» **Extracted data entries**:
/---

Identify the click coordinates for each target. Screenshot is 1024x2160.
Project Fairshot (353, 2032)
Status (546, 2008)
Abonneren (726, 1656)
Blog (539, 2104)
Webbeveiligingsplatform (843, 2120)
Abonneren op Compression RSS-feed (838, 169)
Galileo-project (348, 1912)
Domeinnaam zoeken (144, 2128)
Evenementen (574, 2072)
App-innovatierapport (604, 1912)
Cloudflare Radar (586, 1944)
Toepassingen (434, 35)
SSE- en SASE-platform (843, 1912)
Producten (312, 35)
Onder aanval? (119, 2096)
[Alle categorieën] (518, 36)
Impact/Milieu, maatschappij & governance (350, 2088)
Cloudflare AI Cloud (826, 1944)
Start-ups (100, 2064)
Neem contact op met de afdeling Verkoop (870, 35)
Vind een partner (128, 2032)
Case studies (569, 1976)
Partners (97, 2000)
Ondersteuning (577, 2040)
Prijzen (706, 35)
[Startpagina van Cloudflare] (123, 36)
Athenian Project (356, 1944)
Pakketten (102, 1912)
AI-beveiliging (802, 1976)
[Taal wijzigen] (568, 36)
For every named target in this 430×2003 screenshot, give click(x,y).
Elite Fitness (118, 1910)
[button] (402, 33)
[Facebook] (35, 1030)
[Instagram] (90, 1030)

\---
/---

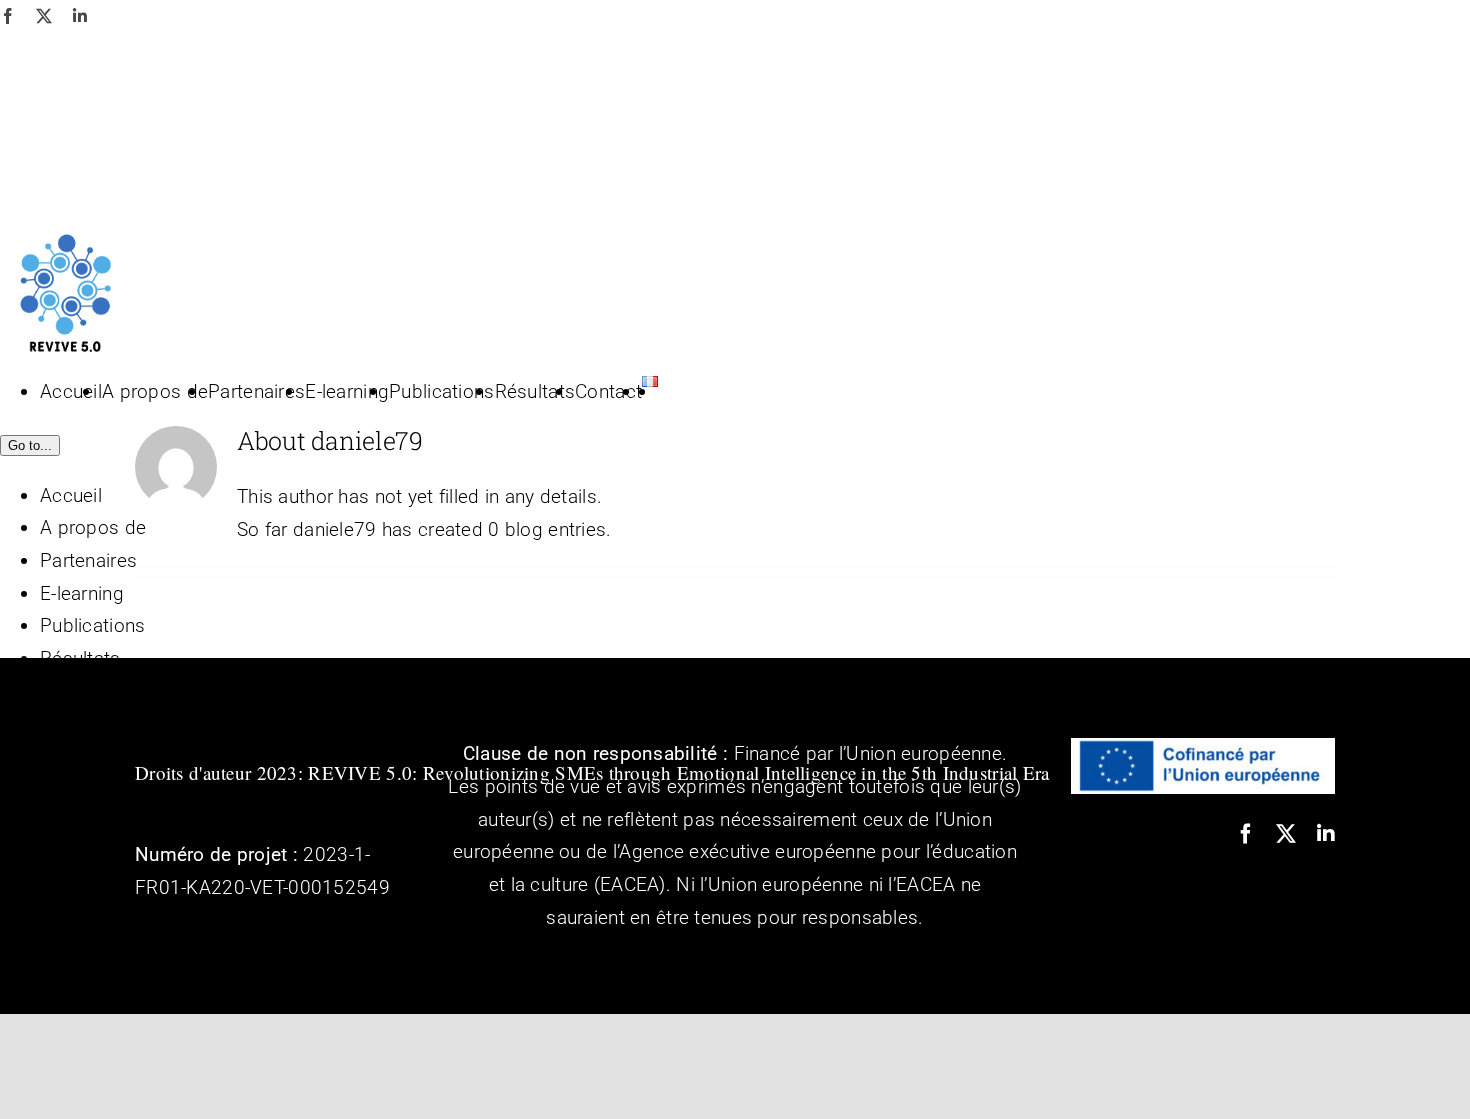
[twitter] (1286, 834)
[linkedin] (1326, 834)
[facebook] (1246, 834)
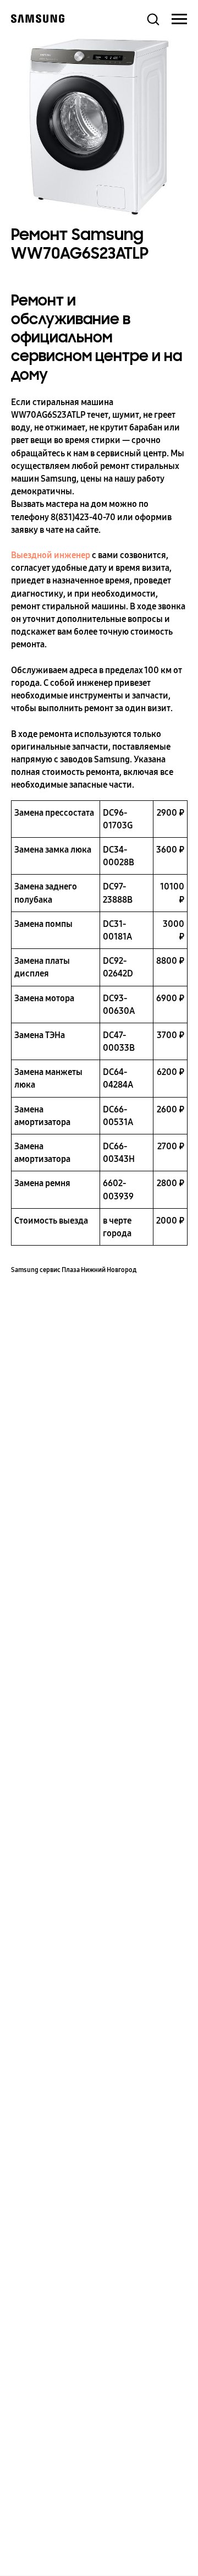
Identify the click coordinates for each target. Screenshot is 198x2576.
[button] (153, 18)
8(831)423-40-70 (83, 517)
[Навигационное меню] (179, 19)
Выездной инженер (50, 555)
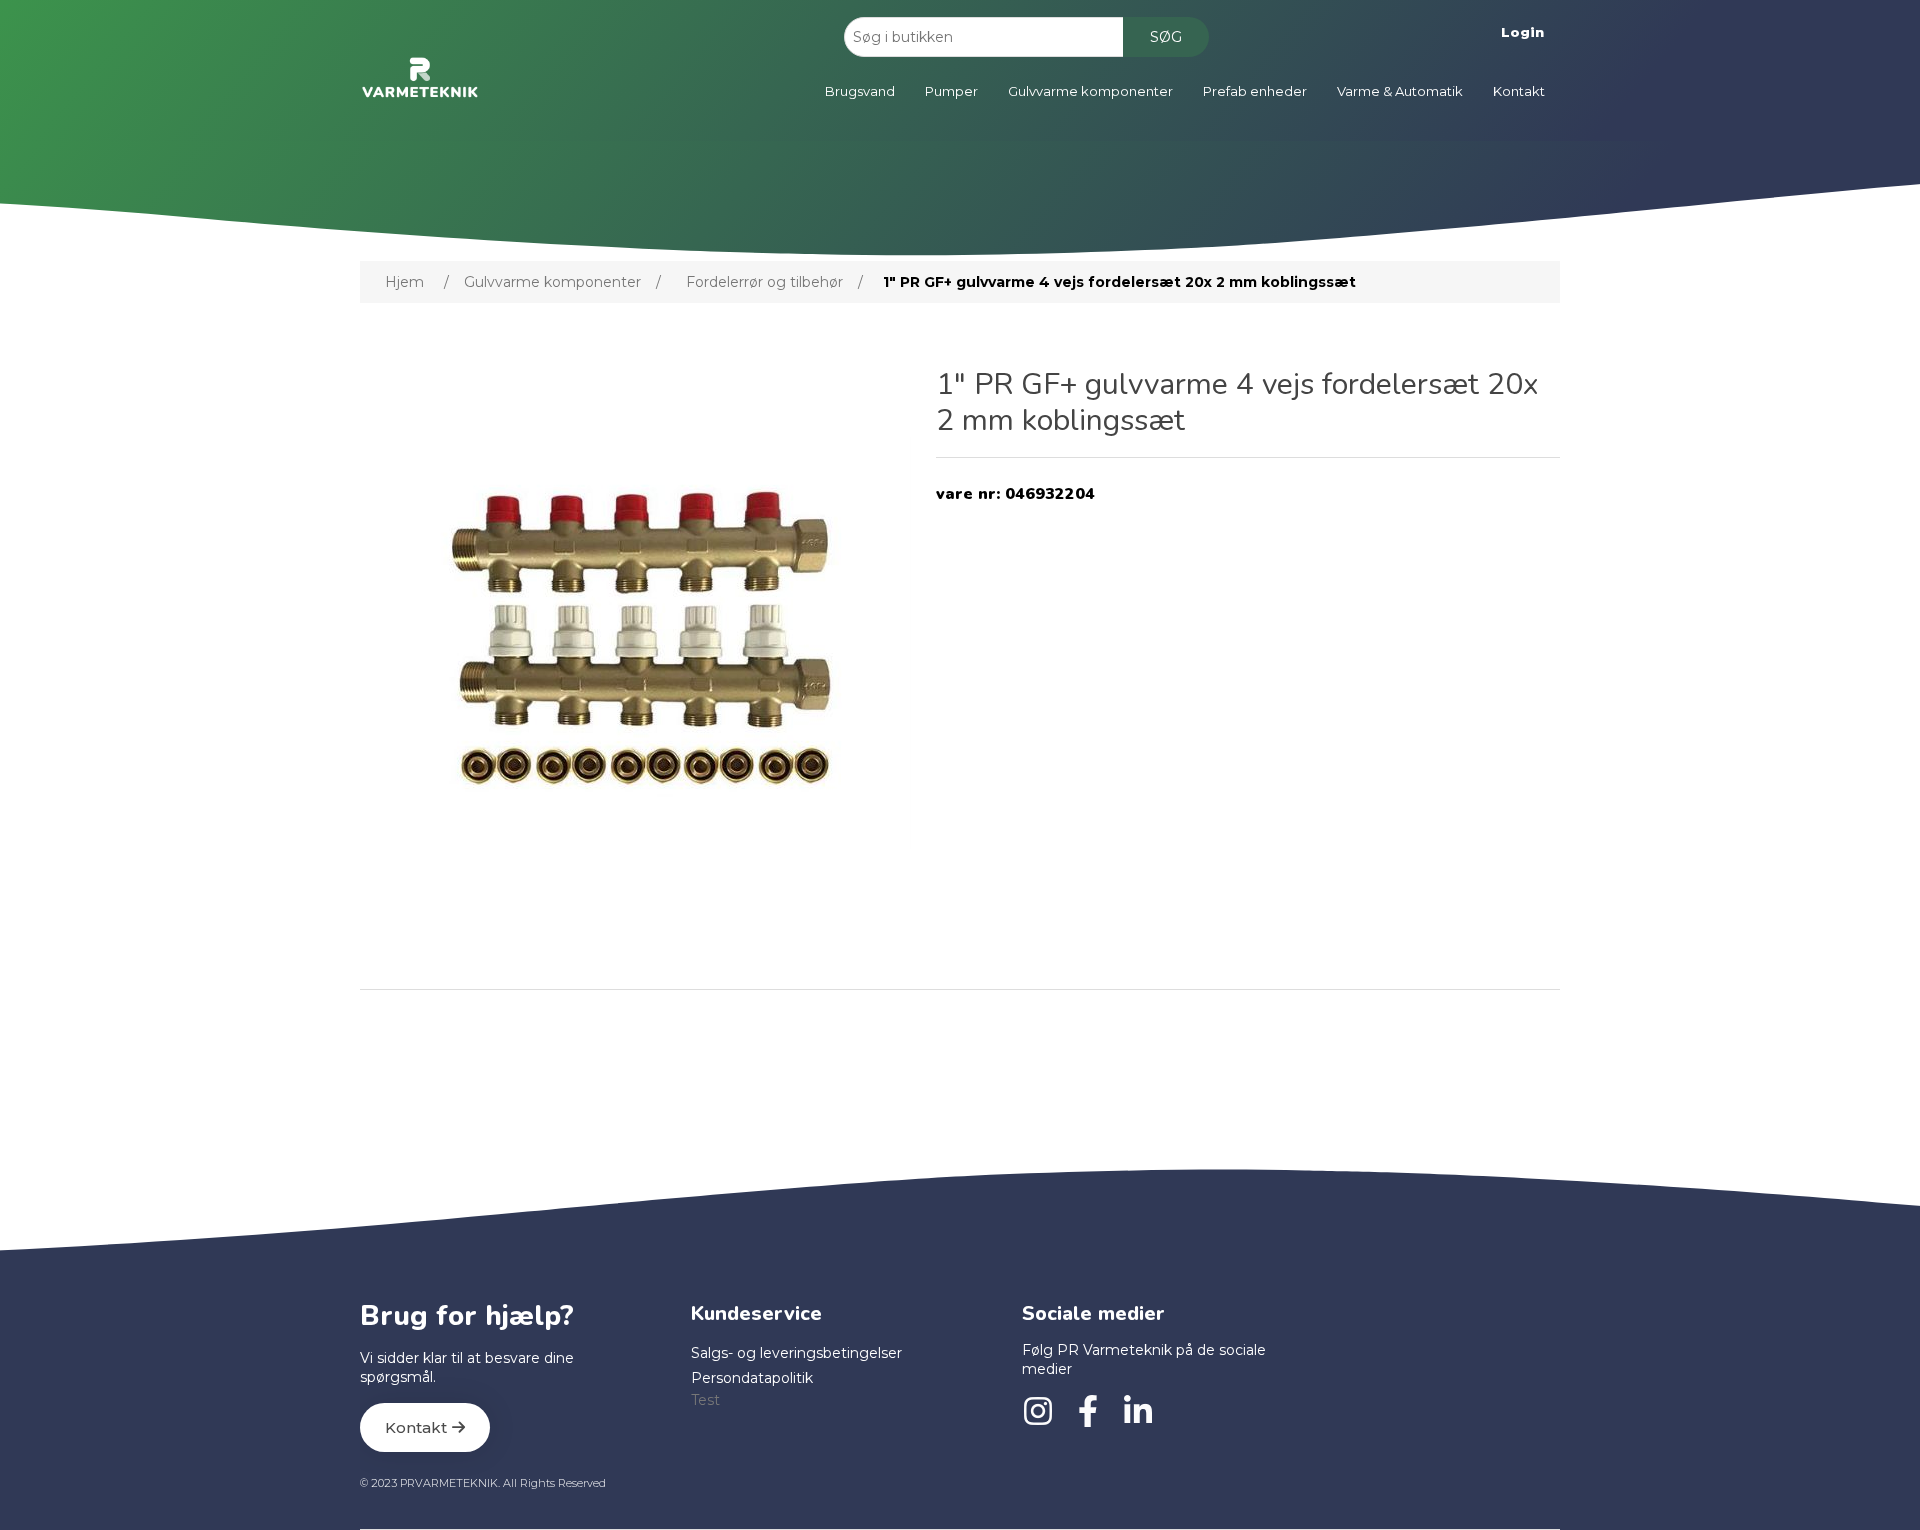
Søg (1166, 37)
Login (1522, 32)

\---

» **EXERCISE OBJECTIVE**:
Start with the line above that contains "Screenshot is 1024x2160." and end with the line that contains "Galileo-project (348, 1912)". Write out those lines exactly, and only those.

» **TASK RESPONSE**:
Identify the click coordinates for each target. Screenshot is 1024x2160.
Project Fairshot (353, 2032)
Status (546, 2008)
Abonneren (726, 1656)
Blog (539, 2104)
Webbeveiligingsplatform (843, 2120)
Abonneren op Compression RSS-feed (838, 169)
Galileo-project (348, 1912)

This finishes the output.